# iPhone 'push' email not working?



## mkolesa (Jul 22, 2008)

Hi gang,

One more iPhone 3G question... It seemed to be working fine with receiving 'push' email, I would even get emails on my iPhone before my desktop picked them up! In fact, it got annoying so I turned the vibrate mode off because it was always buzzing in my pocket everytime I got a new email... But for the past several days I'm not getting emails pushed and have to open the mail app to trigger a search for new email. The other mobileme push features do seem to be fine though, calendar and contact items are being automagically updated. But I'm wondering why emails are no longer being pushed... At first I thought it could be related to mobileme's teething pains but now I'm not so sure. By the way, I do have 'push' enabled for email and have tried turning it off then back on but that hasn't helped. Any thoughts?


----------



## Chealion (Jan 16, 2001)

Have you tried disabling push and then re-enabling it a couple minutes later? I haven't had any issues myself but this is what I try first as a "restart" of sorts.


----------



## mkolesa (Jul 22, 2008)

*solved!*

Hi & thanks for the help... Actually I did get it to start working again but it required a re-start... I think when I was playing with the settings it got switched off and even though I flipped it back on it didn't take effect until I re-started the phone. Actually I've noticed that in the past with Mac's in general, that sometimes you need to re-launch an app or re-boot for things to start working so this isn't that different. As they say: When in doubt, re-boot!


----------



## BobbyFett (Jan 12, 2005)

I'm finding a restart helps a lot of things. i was in a car yesterday in the boonies and GPS wouldn't work. I restarted and it found where I was immediately.


----------



## val23 (Jun 29, 2008)

hvae you guys been able to get Yahoo! mail to push to the iphone?
It's never worked for me!


----------



## mkolesa (Jul 22, 2008)

*push?*

hi val, not sure if the question is getting yahoo mail to work on the iphone or getting the mail 'pushed'... it should be easy to set up the account, here's a guideline:

Yahoo! Mail on the iPhone―get your Mail on the iPhone.

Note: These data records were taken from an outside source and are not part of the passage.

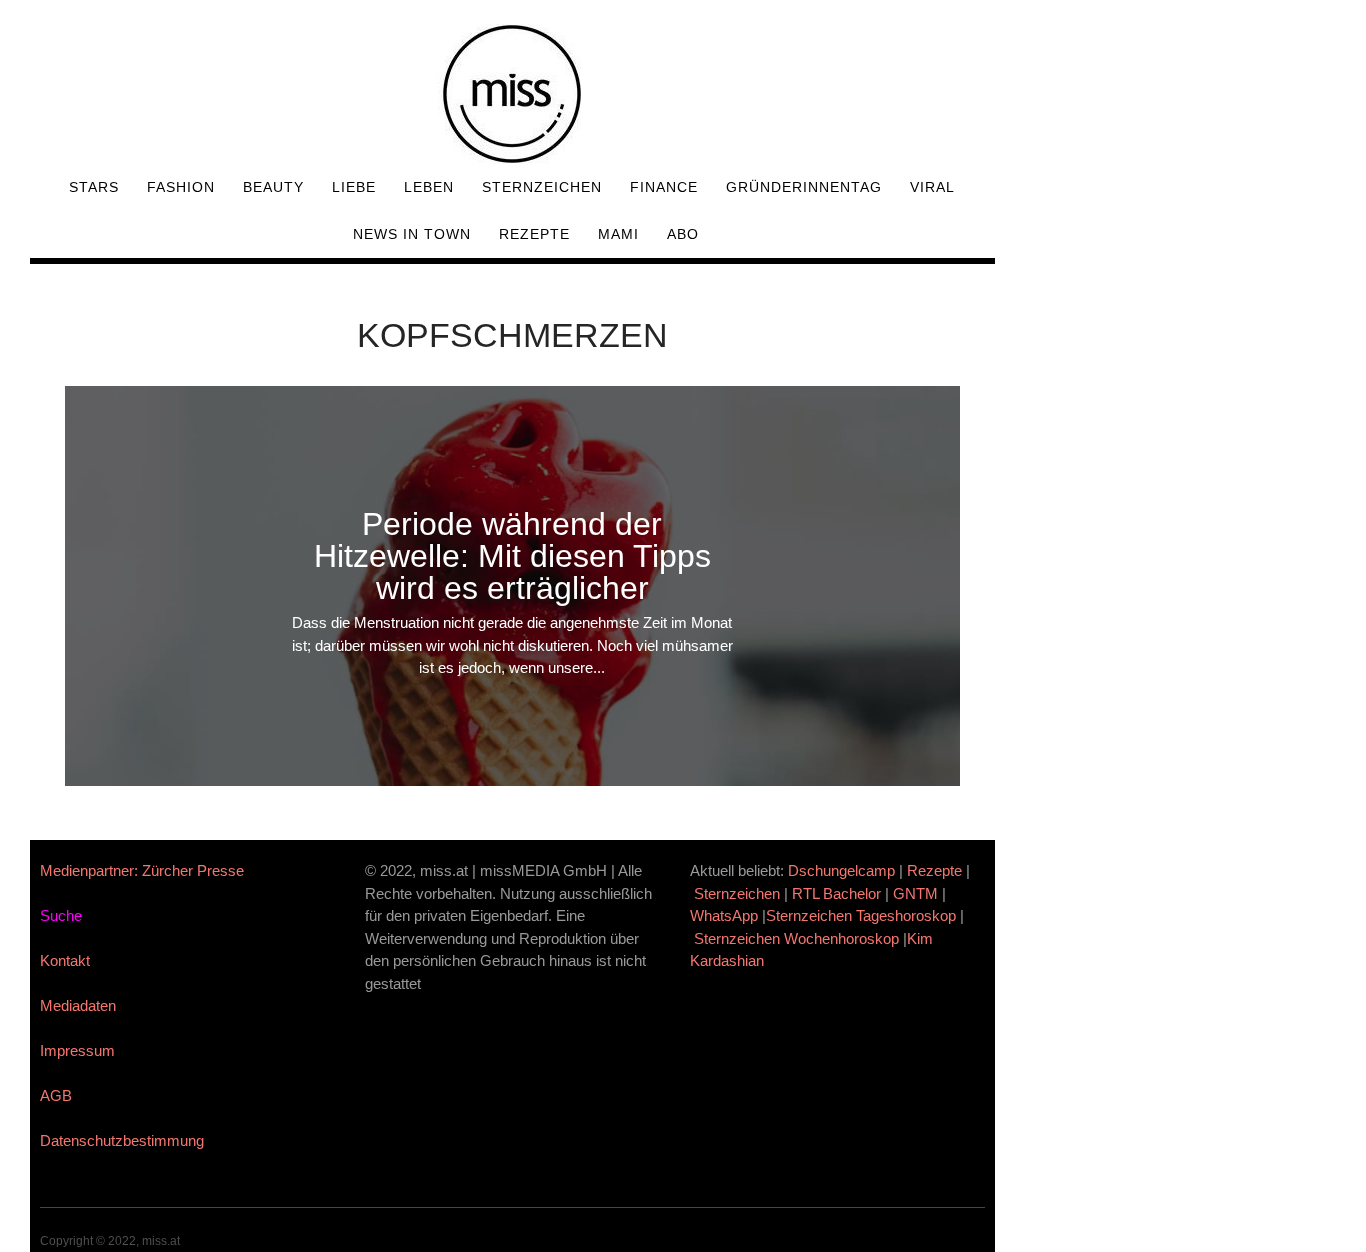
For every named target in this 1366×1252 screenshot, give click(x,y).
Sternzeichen (542, 187)
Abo (683, 234)
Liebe (354, 187)
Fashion (181, 187)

are you getting mail from other accounts pushed? to do so you need to go to 'settings' 'fetch new data' and set it for push... then go to 'settings' 'mail, contacts, calendars' select the yahoo account, and select 'on' for mail... (i think-i don't use a yahoo account and am guessing)


----------



## mkolesa (Jul 22, 2008)

*oh...*

after setting it up i'd also try a hard restart like i had to do to reactivate my 'push'... to do so hold down the on off button until you're asked if you want to shut down, say yes, let it turn off, and then restart...


----------



## val23 (Jun 29, 2008)

thanks for the reply...
but my account is set up properly... its set to push... I am able to get the mail if I press on the mail app myself... but it never pushes to my iphone... still can't figure out why.


----------



## mkolesa (Jul 22, 2008)

*don't use yahoo...*

so i can't comment... maybe try creating a new post on this forum to see if there are other yahoo mail users and what their experience is? but i'd still make sure all the settings are correct and then doing a hard re-start...


----------



## val23 (Jun 29, 2008)

thanks for your help...
i didn't try the hard-reset thing... i'll give that a try! fingers-crossed =)


----------



## The.Shnappy (Jul 21, 2008)

*Yahoo! Mail (ymail)*

i tried my gmail address and soon realized that it wasn't a push email provider. I signed up with @ymail.com and it works great with the push email on the iphone and on the website (webmail). My problem however is that i can;t seem to figure out how to put my @ymail.com address onto Mac Mail. Any suggestions?

Do any of you have alternate advice on how to get push email working on Mac Mail, iPhone, and on whatever webmail site? 

Thanks!


----------